Requirement
Repeat every record exactly as written.

Given records
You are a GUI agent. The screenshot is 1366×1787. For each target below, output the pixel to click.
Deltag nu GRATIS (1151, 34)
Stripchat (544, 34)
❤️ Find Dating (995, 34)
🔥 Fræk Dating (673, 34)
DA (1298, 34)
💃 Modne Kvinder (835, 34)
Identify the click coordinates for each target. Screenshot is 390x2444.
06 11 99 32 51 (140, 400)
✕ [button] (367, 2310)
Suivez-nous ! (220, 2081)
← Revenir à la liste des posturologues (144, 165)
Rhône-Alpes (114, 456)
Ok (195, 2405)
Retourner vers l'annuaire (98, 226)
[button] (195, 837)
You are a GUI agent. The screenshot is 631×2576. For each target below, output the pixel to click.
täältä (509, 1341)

Answer for this exercise
You are a GUI agent. The screenshot is 1366×1787. For each target below, output the pixel to click.
Deltag nu GRATIS (1151, 34)
Stripchat (544, 34)
❤️ Find Dating (995, 34)
🔥 Fræk Dating (673, 34)
DA (1298, 34)
💃 Modne Kvinder (835, 34)
Identify the click coordinates for each target. Screenshot is 390x2444.
06 11 99 32 51 (140, 400)
✕ [button] (367, 2310)
Suivez-nous ! (220, 2081)
← Revenir à la liste des posturologues (144, 165)
Rhône-Alpes (114, 456)
Ok (195, 2405)
Retourner vers l'annuaire (98, 226)
[button] (195, 837)
You are a GUI agent. The screenshot is 631×2576. For each target below, output the pixel to click.
täältä (509, 1341)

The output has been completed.